Exercise directions: Take the records below and print them verbatim up to and including the line that carries "Click the green Win label".

(Extracted data entries)
+++

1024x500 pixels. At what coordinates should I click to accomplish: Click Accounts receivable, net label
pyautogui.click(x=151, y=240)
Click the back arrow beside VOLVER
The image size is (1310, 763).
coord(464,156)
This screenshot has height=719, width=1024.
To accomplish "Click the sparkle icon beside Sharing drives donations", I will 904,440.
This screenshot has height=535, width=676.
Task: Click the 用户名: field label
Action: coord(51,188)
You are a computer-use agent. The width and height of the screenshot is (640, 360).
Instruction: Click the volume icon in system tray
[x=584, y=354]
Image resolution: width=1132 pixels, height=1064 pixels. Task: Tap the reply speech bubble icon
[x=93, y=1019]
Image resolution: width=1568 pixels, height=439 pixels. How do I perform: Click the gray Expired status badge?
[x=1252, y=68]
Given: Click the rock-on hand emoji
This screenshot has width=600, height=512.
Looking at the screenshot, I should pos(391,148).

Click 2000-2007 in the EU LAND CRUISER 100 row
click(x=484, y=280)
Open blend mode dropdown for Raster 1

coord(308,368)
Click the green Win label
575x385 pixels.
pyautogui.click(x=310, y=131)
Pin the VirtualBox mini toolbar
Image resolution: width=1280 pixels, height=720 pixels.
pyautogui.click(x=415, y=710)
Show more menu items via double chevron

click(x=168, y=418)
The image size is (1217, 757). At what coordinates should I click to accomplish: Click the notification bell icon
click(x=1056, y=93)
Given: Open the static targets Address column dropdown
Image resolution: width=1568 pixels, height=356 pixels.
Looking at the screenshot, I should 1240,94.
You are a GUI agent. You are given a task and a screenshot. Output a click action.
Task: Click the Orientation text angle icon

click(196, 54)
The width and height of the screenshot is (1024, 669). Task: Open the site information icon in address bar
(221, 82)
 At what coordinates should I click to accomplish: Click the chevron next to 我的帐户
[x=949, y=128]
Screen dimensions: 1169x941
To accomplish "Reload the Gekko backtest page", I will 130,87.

+++

Written solution:
1024x500 pixels. At what coordinates should I click to accomplish: Click Accounts receivable, net label
pyautogui.click(x=151, y=240)
Click the back arrow beside VOLVER
The image size is (1310, 763).
coord(464,156)
This screenshot has height=719, width=1024.
To accomplish "Click the sparkle icon beside Sharing drives donations", I will 904,440.
This screenshot has height=535, width=676.
Task: Click the 用户名: field label
Action: coord(51,188)
You are a computer-use agent. The width and height of the screenshot is (640, 360).
Instruction: Click the volume icon in system tray
[x=584, y=354]
Image resolution: width=1132 pixels, height=1064 pixels. Task: Tap the reply speech bubble icon
[x=93, y=1019]
Image resolution: width=1568 pixels, height=439 pixels. How do I perform: Click the gray Expired status badge?
[x=1252, y=68]
Given: Click the rock-on hand emoji
This screenshot has width=600, height=512.
Looking at the screenshot, I should pos(391,148).

Click 2000-2007 in the EU LAND CRUISER 100 row
click(x=484, y=280)
Open blend mode dropdown for Raster 1

coord(308,368)
Click the green Win label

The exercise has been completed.